You can connect to any node in the cluster to issue a query.  For that
request, it's called the coordinator.  The coordinator will figure out
which node to talk to.  The DataStax native drivers can use what's called
token aware queries, in that they'll connect to one of the nodes that owns
the data, saving a network hop.

Your replication factor determines the number of nodes that will own the
data.  There is no concept of master/secondary here, all the replicas can
accept reads & writes, and your writes will be replicated to all replicas
at the consistency level provided (as per the earlier doc).

Does that help?

On Thu, Apr 30, 2015 at 5:09 AM Nikolay Tikhonov <ti...@gmail.com>
wrote:

> Thank for your response!
> I've read the documentation but some points aren't clear for me still.
> Does Cassandra support read/write operation only from/to node which is
> responsible for this partition (calculated by has)?
>
> 2015-04-29 22:43 GMT+03:00 Robert Coli <rc...@eventbrite.com>:
>
>> On Wed, Apr 29, 2015 at 8:56 AM, Nikolay Tikhonov <
>> tikhonovnicolay@gmail.com> wrote:
>>
>>> I try to understand how to Cassandra supports data consistency and
>>> compare it with other distributed caches.
>>>
>>
>> For the record, Cassandra is not a distributed cache.
>>
>> =Rob
>>
>>
>

Re: Consistency

Posted by Nikolay Tikhonov <ti...@gmail.com>.
Thank for your response!
I've read the documentation but some points aren't clear for me still.
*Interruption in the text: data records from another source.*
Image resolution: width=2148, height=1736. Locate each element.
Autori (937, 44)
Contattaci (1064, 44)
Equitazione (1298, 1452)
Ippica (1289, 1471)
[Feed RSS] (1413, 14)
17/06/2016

Does
Cassandra support read/write operation only from/to node which is
responsible for this partition (calculated by has)?

2015-04-29 22:43 GMT+03:00 Robert Coli <rc...@eventbrite.com>:

> On Wed, Apr 29, 2015 at 8:56 AM, Nikolay Tikhonov <
> tikhonovnicolay@gmail.com> wrote:
>
>> I try to understand how to Cassandra supports data consistency and
>> compare it with other distributed caches.
>>
>
> For the record, Cassandra is not a distributed cache.
>
> =Rob
>
>

Re: Consistency

Posted by Robert Coli <rc...@eventbrite.com>.
On Wed, Apr 29, 2015 at 8:56 AM, Nikolay Tikhonov <tikhonovnicolay@gmail.com
> wrote:

> I try to understand how to Cassandra supports data consistency and compare
> it with other distributed caches.
>

For the record, Cassandra is not a distributed cache.

=Rob

Re: Consistency

Posted by Jonathan Haddad <jo...@jonhaddad.com>.
There's a lot going on, reading through some docs is probably your best
bet:
http://docs.datastax.com/en/cassandra/2.0/cassandra/dml/dml_config_consistency_c.html

On Wed, Apr 29, 2015 at 8:57 AM Nikolay Tikhonov <ti...@gmail.com>
wrote:

> Hi,
>
> I try to understand how to Cassandra supports data consistency and compare
> it with other distributed caches. Hazelcast and Apache Ignite products have
> primary and backups. This approach allows to support read/write consistency
> if client code will read/write to primary node. User's operation will not
> wait when backups to be updated. I don't understand which Write/Read
> Consistency Levels has the same behavior.
> I would be grateful for clarification!